The Terrys assert that there is a genuine issue of material fact regarding whether Gray acted in bad faith by making payments on certain claims despite GTS having valid defenses against those claims. 5 However, by the very terms of the surety agreement, whether GTS had a valid defense against a subcontractor’s claim was not a condition precedent to GTS’s and the Terrys’ obligations to indemnify Gray. The surety agreement only requires that Gray incur the expenses “because of having furnished any Bond,” and it is undisputed that the losses Gray is claiming were incurred in connection to having furnished bonds in favor of GTS. Furthermore, the Terrys failed to adduce any evidence indicating that Gray acted with any dishonesty or commercial unreasonableness when investigating and settling the underlying claims. 6
The Terrys argue that summary judgment is improper because Gray has not provided proper documentation of the Attorney’s fees and costs it incurred in excess of $600,000. Under the terms of the surety agreement, the evidence Gray adduced to prove its fees is adequate to establish the Terrys’ obligation to indemnify: “Vouchers or other evidence of such payments, including records of any nature maintained by the Surety in the ordinary course of business, shall be prima facie evidence of the existence and extent of the liability of the Indemnitors to the Surety.” 7 Gray provided ledgers it kept in the ordinary course of business indicating the payments it made for legal services in connection with the claims submitted under the bonds. These records were sufficient, under the agreement, to establish a prima facie case against the Terrys for indemnification. The Terrys have failed to provide any evidence to rebut the accuracy of these fees or that would indicate that Gray acted in bad faith. ’ Instead, the Ter-rys assert that the amount of Gray’s legal fees is unreasonable. They rely on Central Progressive Bank v.
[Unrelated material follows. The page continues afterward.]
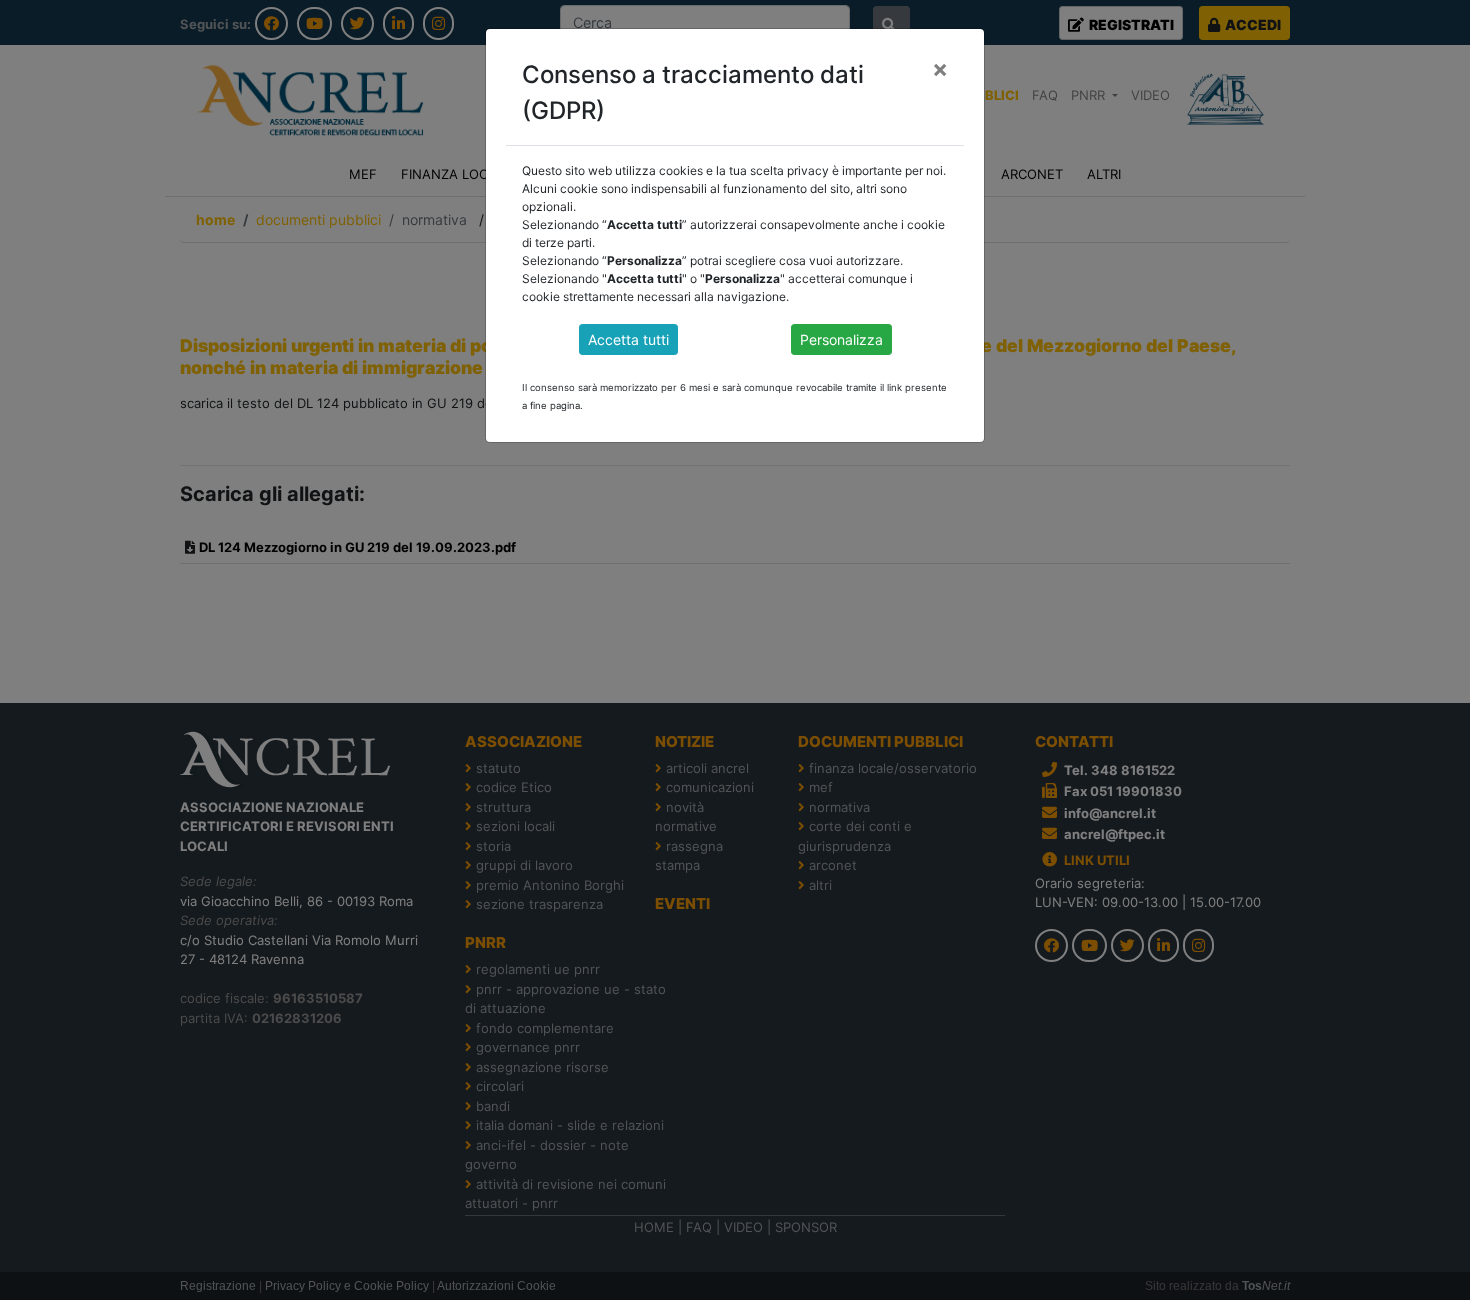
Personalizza (841, 339)
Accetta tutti (628, 339)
Bradley for the proposition that Louisiana law prohibits lawyers from charging a “clearly excessive fee.” 8 The decision in Central Progressive dealt with a rule against excessive fees as set forth in the disciplinary rules for the Louisiana bar. That case did not concern an indemnity agreement. 9 In any event, the Terrys provided no evidence that would indicate that the amount of legal fees Gray incurred over several years, litigating claims asserted by a number of GTS’s subcontractors, was excessive, let alone clearly so.